São Paulo como centro
Estudiosos das artes e da história colocam como hipótese para a falta de abrangência da Semana o fato de ela ter sido “financiada por políticos e figuras da elite financeira paulista, principalmente a oligarquia cafeeira”, como explicou Gisele Eberspächer. Luís Augusto Fischer, professor de literatura na Universidade Federal do Rio Grande do Sul (UFRGS), escreveu, em coluna na Folha de S.Paulo, que o evento propagou a falsa ideia de que o movimento paulista foi o berço da modernidade no Brasil.
Essa reflexão pode ser trazida para a moda. Ao passo que estamos caminhando para a consolidação de uma moda genuinamente brasileira, marcas que importam as tendências internacionais e reproduzem em ritmo recorde saem à frente das etiquetas que apostam no design autoral e nas técnicas manuais e artesanais para a produção.

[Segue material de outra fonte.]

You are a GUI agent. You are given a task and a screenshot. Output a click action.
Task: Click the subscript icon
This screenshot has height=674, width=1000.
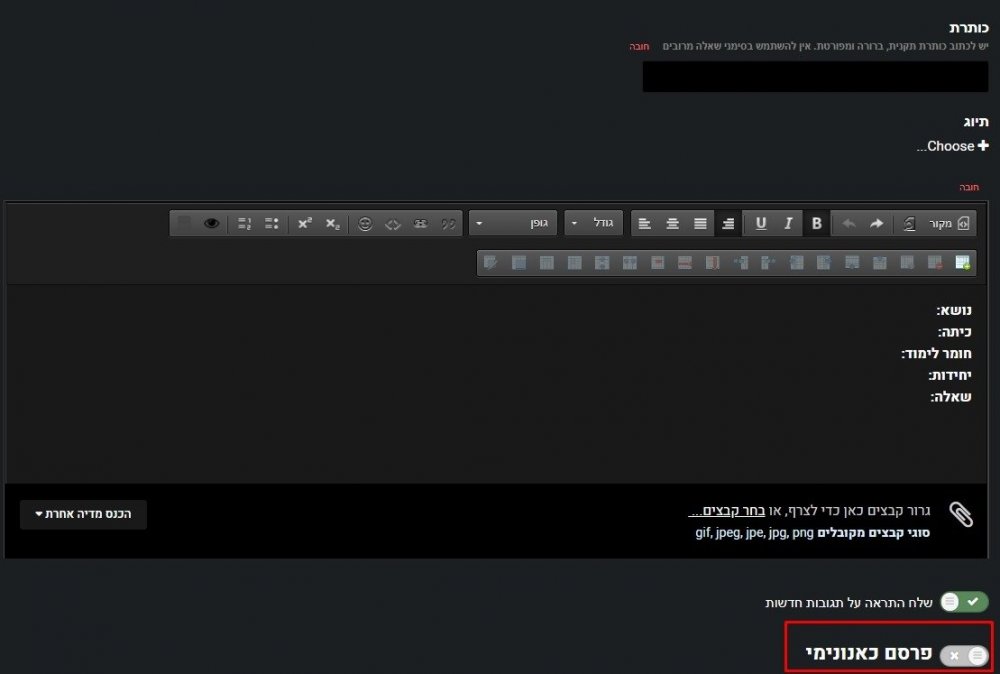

A baiana Adriana Meira é um dos nomes que nada contra a corrente. Apesar de ter morado na capital paulista entre os anos 2010 e 2014, quando trabalhou em outras marcas de moda, manteve o estilo dos apliques manuais e reforçou a importância da história dos tecidos. À coluna a estilista afirma que o leque de etiquetas fora do eixo São Paulo – Rio de Janeiro “tornou-se bastante amplo, seja por um anseio de novidade do consumidor consciente ou pela construção de anos falando sobre a valorização da arte, ancestralidade, moda e artesanato brasileiro”.
Segundo a própria estilista, a estética da Adriana Meira foi definida na base da experimentação. A marca registrada da etiqueta homônima é o uso de recorte e aplicações que formam desenhos inspirados na história de cada cliente ou dos estudos da baiana sobre a sua ancestralidade. Já a confecção das peças segue regional e é dividida entre a cidade de Adriana, Brumado, na Bahia, e Sumé, na Paraíba.
Celebração do centenário
O aniversário da Semana de 22 está estimulando o lançamento e o relançamento de diversos livros sobre o tema ou dos pensadores que participaram, como uma reedição de Macunaíma, de Mario de Andrade. Vale destacar o título O Guarda-Roupa Modernista, de Carolina Casarin, que destrincha a relação do casal Tarsila do Amaral e Oswald de Andrade com a moda.
A marca brasiliense Dobe apresenta uma coleção-cápsula que referencia o trabalho de Di Cavalcanti. Segundo a etiqueta, o artista plástico “contribuiu significativamente para distinguir a arte brasileira de outros movimentos artísticos de sua época, através de suas reconhecidas cores vibrantes, formas sinuosas e temas tipicamente brasileiros”.
O centenário da Semana de Arte Moderna e o bicentenário da Independência do Brasil são ótimas oportunidades para gerar discussões e reflexões sobre a história do nosso país e da nossa cultura, em especial no que tange a moda. Os dois eventos históricos são essenciais para entender a construção da identidade brasileira.